> What to produce: Once you find the line with "This screenshot has width=2045, height=1197." in the entries below, return exactly every line from it through the line with "Task: Click the gear icon beside Paramètres".

> Input data:
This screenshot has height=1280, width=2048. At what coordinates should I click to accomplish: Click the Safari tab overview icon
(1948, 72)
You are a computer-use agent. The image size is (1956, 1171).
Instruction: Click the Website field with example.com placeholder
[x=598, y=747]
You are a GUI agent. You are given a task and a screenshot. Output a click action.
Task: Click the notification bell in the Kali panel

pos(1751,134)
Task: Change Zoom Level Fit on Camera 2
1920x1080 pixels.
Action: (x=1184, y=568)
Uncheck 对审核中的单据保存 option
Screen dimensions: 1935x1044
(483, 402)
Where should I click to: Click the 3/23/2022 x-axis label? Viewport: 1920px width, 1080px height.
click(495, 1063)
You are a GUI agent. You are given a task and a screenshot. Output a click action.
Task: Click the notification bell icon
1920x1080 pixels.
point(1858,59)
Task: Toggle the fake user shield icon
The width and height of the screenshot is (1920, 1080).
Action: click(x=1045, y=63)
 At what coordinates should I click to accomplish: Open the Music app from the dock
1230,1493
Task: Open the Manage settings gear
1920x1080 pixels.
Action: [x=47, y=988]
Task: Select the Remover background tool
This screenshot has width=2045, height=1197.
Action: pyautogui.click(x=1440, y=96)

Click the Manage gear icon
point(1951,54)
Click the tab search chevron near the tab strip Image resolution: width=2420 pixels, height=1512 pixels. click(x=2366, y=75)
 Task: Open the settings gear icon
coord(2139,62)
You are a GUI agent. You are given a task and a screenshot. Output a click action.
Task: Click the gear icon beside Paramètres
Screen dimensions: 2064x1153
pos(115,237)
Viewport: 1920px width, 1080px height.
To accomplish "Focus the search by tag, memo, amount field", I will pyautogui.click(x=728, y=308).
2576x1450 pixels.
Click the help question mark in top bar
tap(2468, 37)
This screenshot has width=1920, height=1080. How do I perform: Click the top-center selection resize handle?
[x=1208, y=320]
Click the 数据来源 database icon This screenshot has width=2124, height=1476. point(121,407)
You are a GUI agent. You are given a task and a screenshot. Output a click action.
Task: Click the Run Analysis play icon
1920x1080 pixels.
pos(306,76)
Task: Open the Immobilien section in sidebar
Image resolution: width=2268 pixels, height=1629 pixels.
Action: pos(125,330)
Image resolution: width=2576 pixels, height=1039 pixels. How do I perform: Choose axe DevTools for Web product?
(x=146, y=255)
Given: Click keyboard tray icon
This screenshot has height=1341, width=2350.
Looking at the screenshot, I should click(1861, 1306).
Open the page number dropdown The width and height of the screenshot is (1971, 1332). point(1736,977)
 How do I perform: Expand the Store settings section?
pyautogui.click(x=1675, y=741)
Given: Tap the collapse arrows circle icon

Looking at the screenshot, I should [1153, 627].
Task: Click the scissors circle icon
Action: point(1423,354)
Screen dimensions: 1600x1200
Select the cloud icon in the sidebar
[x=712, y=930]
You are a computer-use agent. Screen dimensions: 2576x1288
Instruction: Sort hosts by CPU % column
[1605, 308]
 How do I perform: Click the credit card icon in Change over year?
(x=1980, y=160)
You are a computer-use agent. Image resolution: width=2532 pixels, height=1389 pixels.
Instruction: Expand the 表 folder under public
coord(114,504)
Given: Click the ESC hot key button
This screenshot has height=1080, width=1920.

> Final answer:
This screenshot has width=2045, height=1197.
Action: pyautogui.click(x=1440, y=96)

Click the Manage gear icon
point(1951,54)
Click the tab search chevron near the tab strip Image resolution: width=2420 pixels, height=1512 pixels. click(x=2366, y=75)
 Task: Open the settings gear icon
coord(2139,62)
You are a GUI agent. You are given a task and a screenshot. Output a click action.
Task: Click the gear icon beside Paramètres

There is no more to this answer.